Es gibt weiterhin in Europa viel zu tun. Konzentrieren wir uns auf die Bereiche, die wir am besten beeinflussen können. 

Erstens stellen Haushaltsdisziplin und nationale Reformanstrengungen nachhaltige Schuldenniveaus sicher. Investitionen in Technologien und Innovationen schaffen neue Arbeitsplätze und verbessern unser langfristiges Wachstum.

Zweitens können europäische Initiativen das Wachstum fördern und nationale Bemühungen unterstützen, indem sie Mittel effizienter nutzen und einen größeren Binnenmarkt schaffen.

Drittens werden wir trotz dieser Anstrengungen weiterhin mit Konflikten und Risiken durch das globale Wirtschafts- und Finanzsystem oder mit politischen Konflikten rechnen müssen. 

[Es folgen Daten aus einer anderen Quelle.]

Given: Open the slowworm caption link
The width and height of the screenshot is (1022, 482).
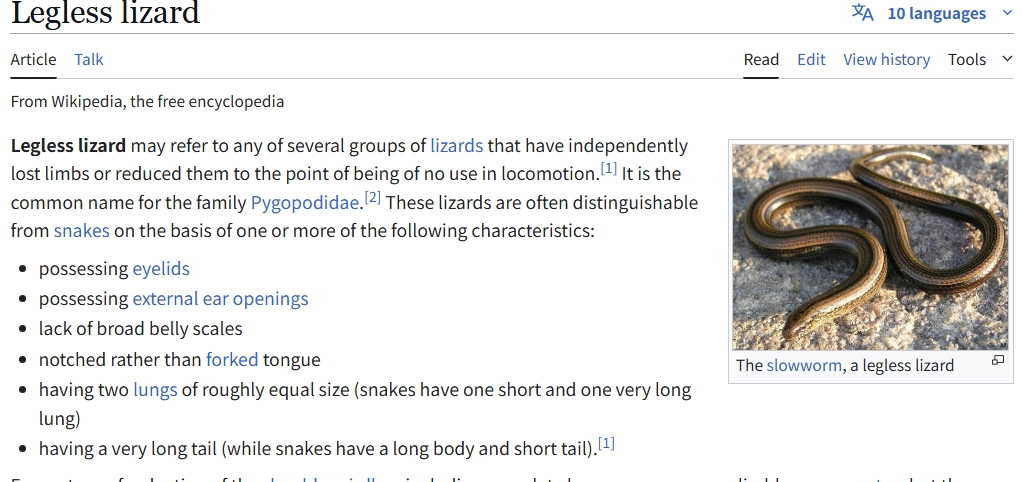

Krisenresilienz bleibt deshalb wichtig, um unsere wirtschaftliche Stabilität gemeinsam zu sichern. Der ESM wird seinen Beitrag zur Krisenprävention leisten, besonders die vorsorglichen Kreditlinien des ESM können hier eine wichtige Rolle spielen.

Schlussfolgerung

Lassen Sie mich hier abschließen.

ich bin ein überzeugter Europäer. 

Für mich steht fest: will Europa die zukünftigen Herausforderungen meistern, braucht es mehr und ganz gewiss nicht weniger Europa!

Wer sich zu Europa bekennt, bekennt sich zu gemeinsamer Verantwortung. Diese gemeinsame Verantwortung benötigen wir ganz besonders mit Blick auf die aktuelle Weltlage, aber auch für die Bewältigung der steigenden Staatsverschuldung. Tragfähige Staatsfinanzen sind die Grundlage für eine nachhaltige und stabile wirtschaftliche Zukunft Europas. Wir müssen zusammenarbeiten für ein starkes Europa.

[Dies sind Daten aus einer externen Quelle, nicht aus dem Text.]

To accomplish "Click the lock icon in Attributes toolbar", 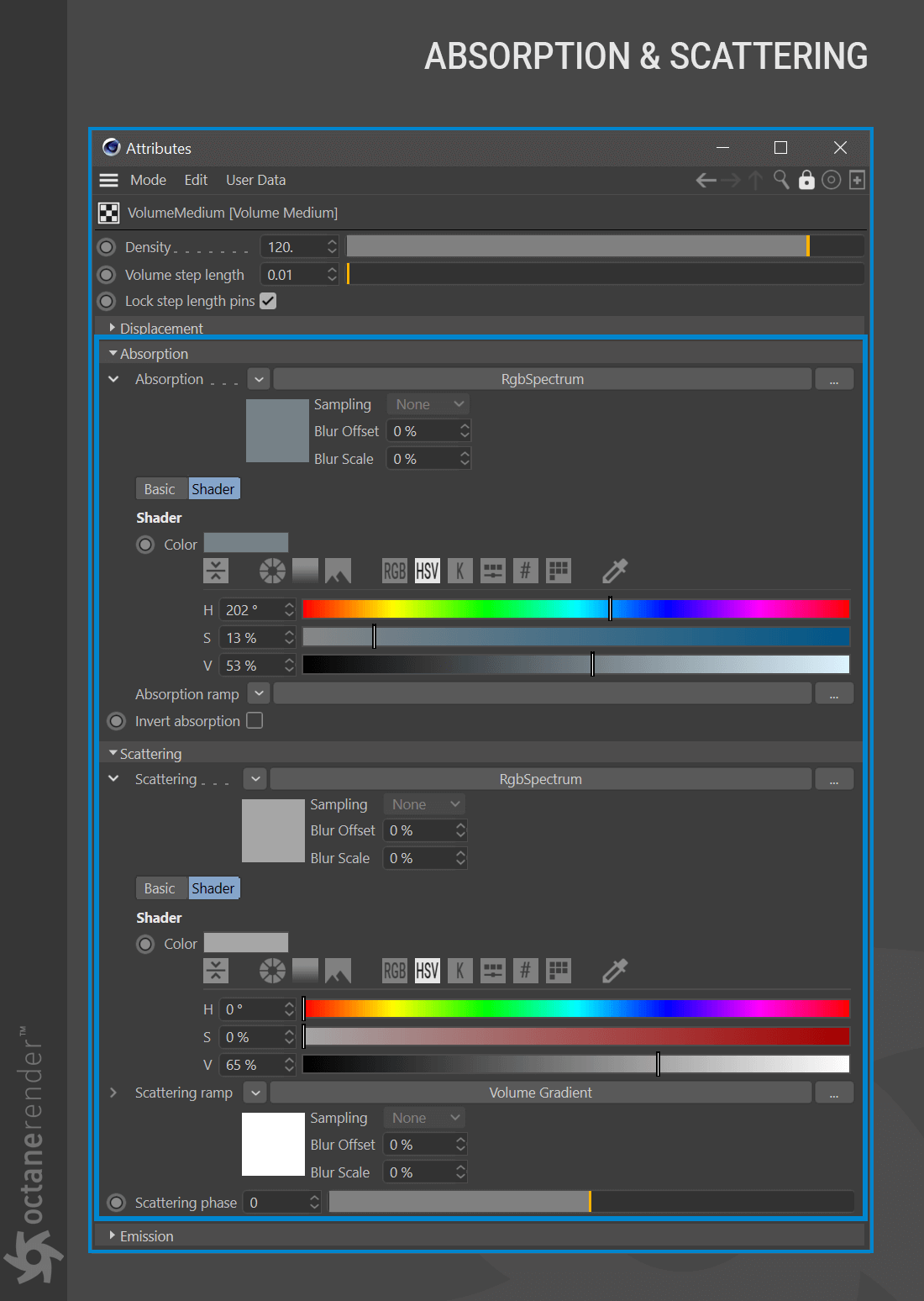I will click(806, 180).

Ich danke Ihnen für Ihre Aufmerksamkeit und freue mich auf eine angeregte Diskussion.

Vielen Dank.


1 Europäische Kommission (2024), Eurobarometer: „Heute, sind acht von zehn Befragten, die im Euroraum leben, der Meinung, dass der Euro eine gute Sache für die EU ist.“

Daten zu Schuldenständen vom internationalen Währungsfonds.

3 Maximale Darlehenskapazität.

4 Europäische Aufsichtsbehörde für das Versicherungswesen und die betriebliche Altersversorgung.

5 Europäischer Stabilitätsmechanismus (2024), Broadening the scope of risk sharing through a European backstop for natural catastrophes | European Stability Mechanism.

6 Zuvor Kapitalmarktunion genannt.

7 Internationaler Währungsfonds (2023), Handelsoffenheit (Waren und Dienstleistungen) in % BIP: 57.4% Euroraum (Handel unter Euro-Ländern ausgenommen); 34.3% China; 25.8% USA. 

8 Internationaler Währungsfonds (2024), BIP zu laufenden Preisen (Milliarden US Dollar). Eine Überschlagsrechnung zeigt, dass die EU 2.7 Mal, die USA 4 Mal, und China ca. 32 Mal in den letzten 30 Jahren wuchsen – wobei man den Aufholeffekt Chinas nicht ausser Acht lassen darf. 

9 Internationaler Währungsfonds (2024), reale BIP-Wachstumsrate, realisiert und projiziert, 2020-2024. Im Vergleich zu 2019, wuchs das BIP der EU bis zum Jahr 2024 um 6%, während das BIP der USA um 13% und damit mehr als doppelt so stark wie das der EU wuchs.

10 Internationaler Währungsfonds (2024): Geoeconomic Fragmentation: What’s at Stake for the EU; Europe: Turning the Recovery into Enduring Growth.

11 Eurostat (2024), Arbeitsproduktivität (pro Person), 1995-2024. EU liegt bei 130, USA liegt bei 160.